Bu sözlerin sahibi, daha iki hafta öncesine kadar Türkiye'nin mukadderatında söz ve irade sahibi olan seçilmiş bir başbakanın hanımıdır... 
Ne acı, ne hazin bir durum, değil mi? 
Esasında, bundan çok daha hazin bir durum da şudur: İhtilâl günü yakalanıp gözetim altına alınan başbakanın aile efradı, Başbakanlık Konutundan kapı dışarı edilir. Berin Hanım, bu durumda ne yapacağının şaşkınlığı içinde, Adnan Beye şu satırları yazarak bir fikir ister: 
"Köşkü tahliye etmemiz lâzım. Bana ne tavsiye edersin? Acaba bir apartman katı mı aratayım? Yoksa İzmir veya Aydın’a mı gideyim? Bir fikir verirsen çok sevineceğim. 

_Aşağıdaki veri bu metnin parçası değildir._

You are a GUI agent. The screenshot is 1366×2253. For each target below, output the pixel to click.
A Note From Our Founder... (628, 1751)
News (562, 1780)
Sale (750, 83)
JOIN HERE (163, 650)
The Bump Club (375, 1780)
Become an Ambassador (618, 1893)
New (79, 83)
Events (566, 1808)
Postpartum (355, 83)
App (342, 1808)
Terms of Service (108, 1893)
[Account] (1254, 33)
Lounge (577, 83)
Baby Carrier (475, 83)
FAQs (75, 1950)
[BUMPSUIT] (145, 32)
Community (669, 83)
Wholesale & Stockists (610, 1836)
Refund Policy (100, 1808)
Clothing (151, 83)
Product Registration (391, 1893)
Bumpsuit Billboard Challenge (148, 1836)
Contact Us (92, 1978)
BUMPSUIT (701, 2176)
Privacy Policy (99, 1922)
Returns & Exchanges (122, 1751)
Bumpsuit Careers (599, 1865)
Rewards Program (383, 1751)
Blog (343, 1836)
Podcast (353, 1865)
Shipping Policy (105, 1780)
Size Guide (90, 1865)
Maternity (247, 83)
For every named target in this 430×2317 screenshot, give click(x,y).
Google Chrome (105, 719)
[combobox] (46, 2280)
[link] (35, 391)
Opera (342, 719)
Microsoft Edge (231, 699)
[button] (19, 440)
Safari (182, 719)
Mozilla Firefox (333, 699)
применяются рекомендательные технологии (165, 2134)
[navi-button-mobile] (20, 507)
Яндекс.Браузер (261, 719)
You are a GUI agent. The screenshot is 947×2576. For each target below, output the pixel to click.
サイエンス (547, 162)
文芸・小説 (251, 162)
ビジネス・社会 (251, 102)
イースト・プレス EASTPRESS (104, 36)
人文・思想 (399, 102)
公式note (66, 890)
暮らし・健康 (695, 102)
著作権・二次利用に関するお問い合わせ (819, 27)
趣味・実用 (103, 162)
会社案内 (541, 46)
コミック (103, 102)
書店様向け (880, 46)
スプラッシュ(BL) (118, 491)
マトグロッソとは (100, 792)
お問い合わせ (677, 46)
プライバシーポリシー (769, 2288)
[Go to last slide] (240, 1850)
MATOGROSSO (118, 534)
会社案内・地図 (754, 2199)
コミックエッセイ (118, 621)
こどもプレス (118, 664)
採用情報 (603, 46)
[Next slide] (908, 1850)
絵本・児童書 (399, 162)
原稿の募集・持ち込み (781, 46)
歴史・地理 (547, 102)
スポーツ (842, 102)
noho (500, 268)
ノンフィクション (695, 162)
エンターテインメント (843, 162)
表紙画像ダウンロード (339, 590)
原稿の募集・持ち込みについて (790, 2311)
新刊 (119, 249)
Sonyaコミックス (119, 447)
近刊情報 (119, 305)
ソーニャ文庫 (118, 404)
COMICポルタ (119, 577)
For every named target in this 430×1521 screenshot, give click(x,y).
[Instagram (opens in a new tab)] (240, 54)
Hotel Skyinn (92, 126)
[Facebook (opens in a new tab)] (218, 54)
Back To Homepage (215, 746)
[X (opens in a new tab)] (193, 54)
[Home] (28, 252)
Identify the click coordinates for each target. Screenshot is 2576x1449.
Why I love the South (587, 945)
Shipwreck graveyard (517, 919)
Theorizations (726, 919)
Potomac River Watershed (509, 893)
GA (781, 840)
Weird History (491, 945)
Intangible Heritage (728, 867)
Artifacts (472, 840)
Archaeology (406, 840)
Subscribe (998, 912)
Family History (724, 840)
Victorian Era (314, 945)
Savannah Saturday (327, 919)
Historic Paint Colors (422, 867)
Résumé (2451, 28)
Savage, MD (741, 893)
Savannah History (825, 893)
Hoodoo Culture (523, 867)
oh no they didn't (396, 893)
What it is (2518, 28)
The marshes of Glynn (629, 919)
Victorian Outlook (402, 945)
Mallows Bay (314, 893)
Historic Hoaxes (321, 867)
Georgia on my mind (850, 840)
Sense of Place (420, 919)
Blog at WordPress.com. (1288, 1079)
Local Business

"Artık ne kadar yalnız kaldığımı tahmin edersin. Aydın’ımla beraber her an sana, sıhhatine duâ ediyoruz."
İlk mektuba cevap
Yassıada'ya götürülen Adnan Menderes'ten gelen ilk "sıhhat haberi"ne karşılık olarak, fedakâr eş Berin Hanım şu cevabî mektubu yazar: 
"Yassıada’dan ilk sıhhat haberini gece aldık. Ne kadar sevindik bilemezsin. Buradayken her gün haberini alıyorduk. Meğer benim için ne büyük teselliymiş. Dört gündür habersiz kalınca adeta harab olduk. 
"Gazetelerde geceyi gömlekle geçirdiğini öğrenince çok üzüldüm. 
"Neyse... Çamaşır, para göndereceğim ama, nasıl bilemiyorum. İsteğini bana hemen yaz. Aydın, bana büyük destek oluyor yavrucak. Her an sana duâ ediyoruz. Sıhhat ve selâmetle bize seni kavuşturması için Allah’a yalvarıyoruz."
Yassıada’da gördüğü işkenceler neticesi vefat eden mazlûmlara ve dârağacına gönderilerek idam edilen şehit Menderes ve arkadaşlarına bizler de Cenâb-ı Hak’tan rahmet ve mağfiret niyaz ediyoruz.

 
Darbeden ve idamlardan sonra Demokratlar kan ağlarken, yaşanan acıdan sadistçe zevk alanlar da vardı. İsmet Paşanın damadı 
Metin Toker’in çıkarmış olduğu Akis dergisi, mahkemeden önce Menderes’in üzerini 
çizerek taraftarlarına neşe dağıtıyordu.